Characterization of the heme O, the heme A and enzymes homologous to COX10 and COX15 during intra-erythrocytic development of Plasmodium falciparum.

Abstract

The Malaria is an important public health problem especially in tropical regions, because it is a leading cause of morbidity and mortality in humans. .The widespread and indiscriminate use of antimalarial has led to resistance of the parasite, which leads us to the need for developing new antimalarial drugs, this goal can be achieved by identifying new potential targets for malaria chemotherapy, requiring a thorough knowledge of biochemistry of Plasmodium.
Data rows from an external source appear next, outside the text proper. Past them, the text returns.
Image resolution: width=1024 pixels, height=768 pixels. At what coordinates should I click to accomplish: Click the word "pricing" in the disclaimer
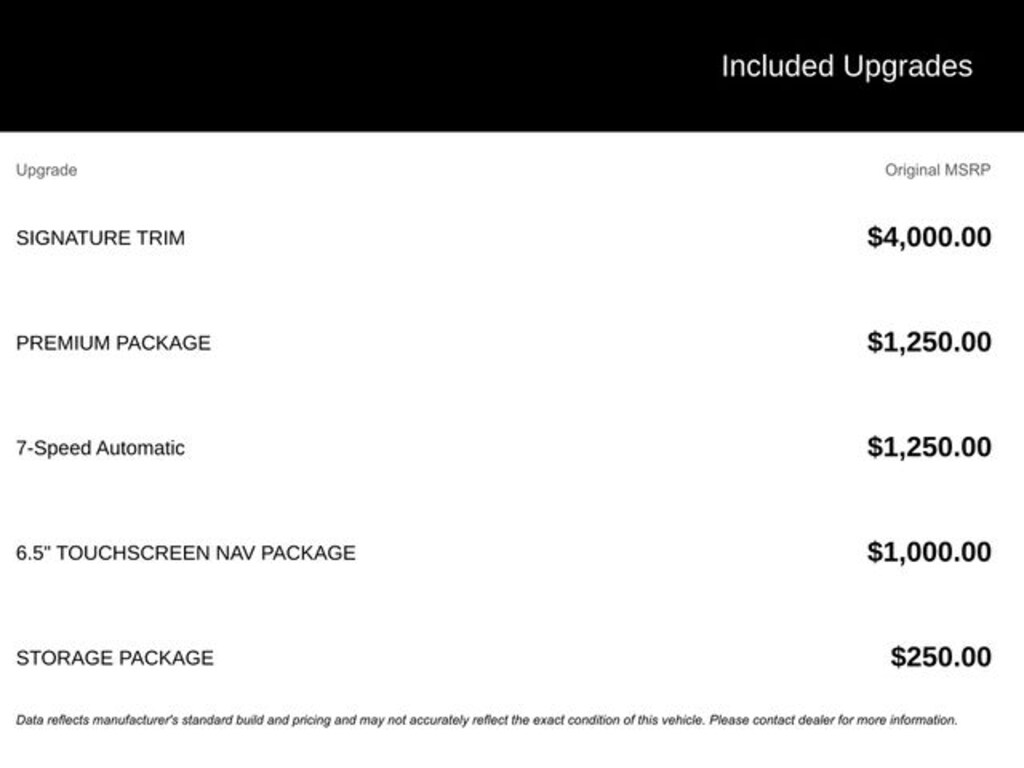pyautogui.click(x=309, y=720)
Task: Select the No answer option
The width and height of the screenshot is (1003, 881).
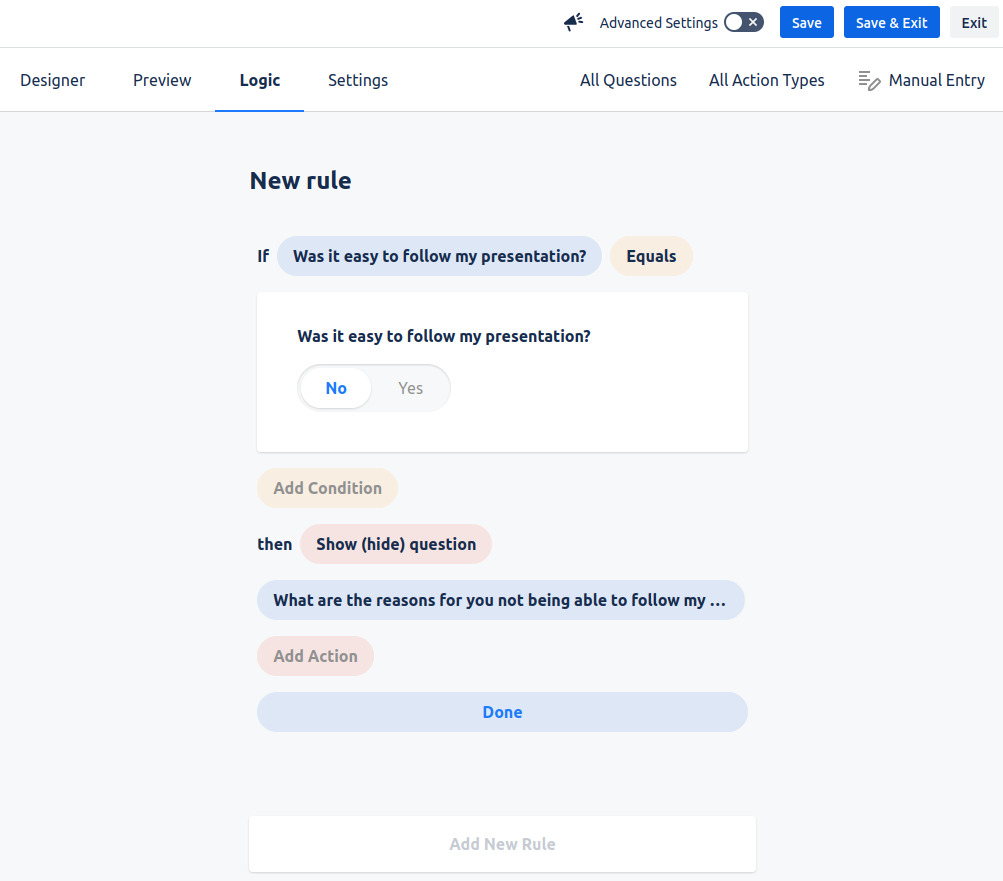Action: (x=336, y=388)
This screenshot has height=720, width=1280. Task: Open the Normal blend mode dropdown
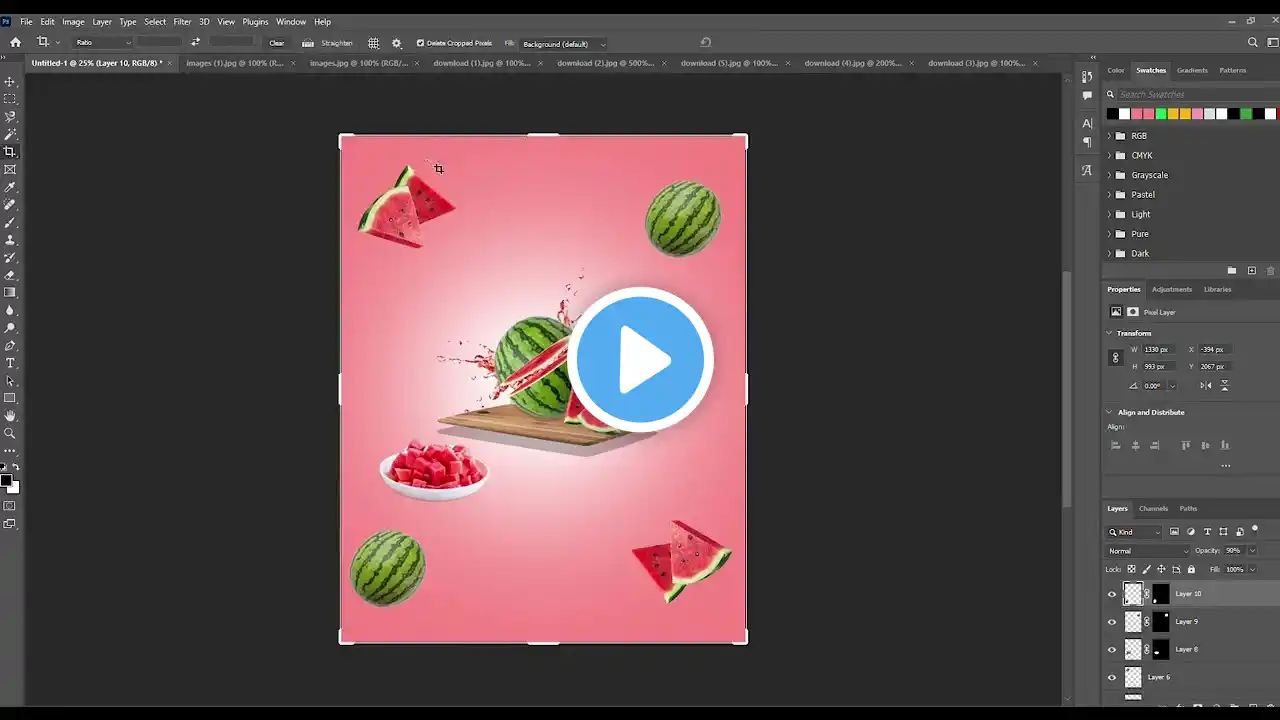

Our group has characterized several products of isoprenoid biosynthesis in P. falciparum.All isoprenoid molecules have as a basic unit of five carbons, (C5H9)n, known as isopentenyl pyrophosphate (IPP) and its isomer dimethylallyl pyrophosphate (DMAPP). The FPP is an intermediate and it is a substrate for the synthesis of several isoprenoids, such as ubiquinone and dolichol, and also can bind to a protein or a heme group.The heme is critical for survival of Apicomplexas, although its function in these organisms remain poorly understood. The Heme O and Heme A are the main compounds of aerobic respiration in mitochondria and bacteria also are used for oxygen reduction of heme-copper oxidases terminals.In the genome of P. falciparum were identified genes encoding homologous enzymes COX10 and COX15, proteins required for Heme O and heme A synthesis. Therefore, the characterization of these enzymes as well as the heme O and heme A would be fundamental to understand this biosynthetic pathway.